* [WHAT YOU SHOULD DO]: Retype everything in the records below, from the line containing "Task: Select the KafkaConsumer class label" down to the line containing "Looking at the", including both of those lines, and leave the pictures out.

* [ENTRIES]:
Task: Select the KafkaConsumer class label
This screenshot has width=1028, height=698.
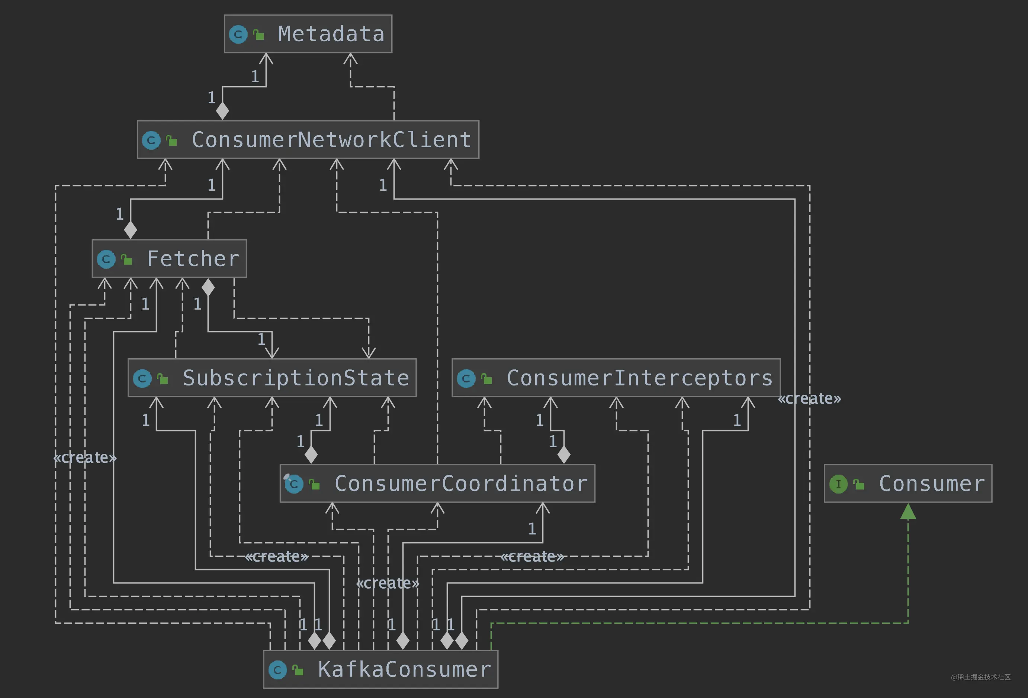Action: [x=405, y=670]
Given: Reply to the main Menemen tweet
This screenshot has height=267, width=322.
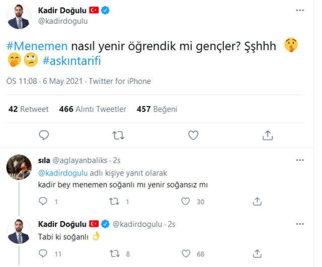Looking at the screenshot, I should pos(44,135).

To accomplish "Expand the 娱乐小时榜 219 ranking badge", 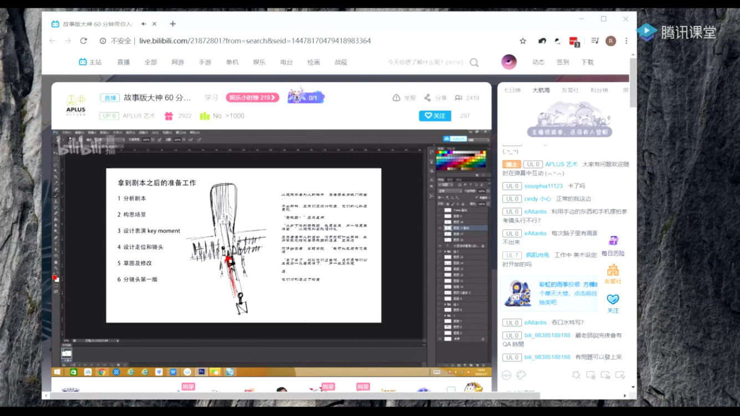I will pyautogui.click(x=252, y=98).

---

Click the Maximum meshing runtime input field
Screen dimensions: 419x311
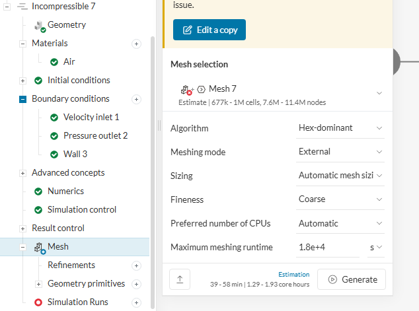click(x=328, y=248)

* [SOLUTION FOR THIS TASK]:
Task: Select the KafkaConsumer class label
This screenshot has width=1028, height=698.
Action: [x=405, y=670]
Given: Reply to the main Menemen tweet
This screenshot has height=267, width=322.
Looking at the screenshot, I should pos(44,135).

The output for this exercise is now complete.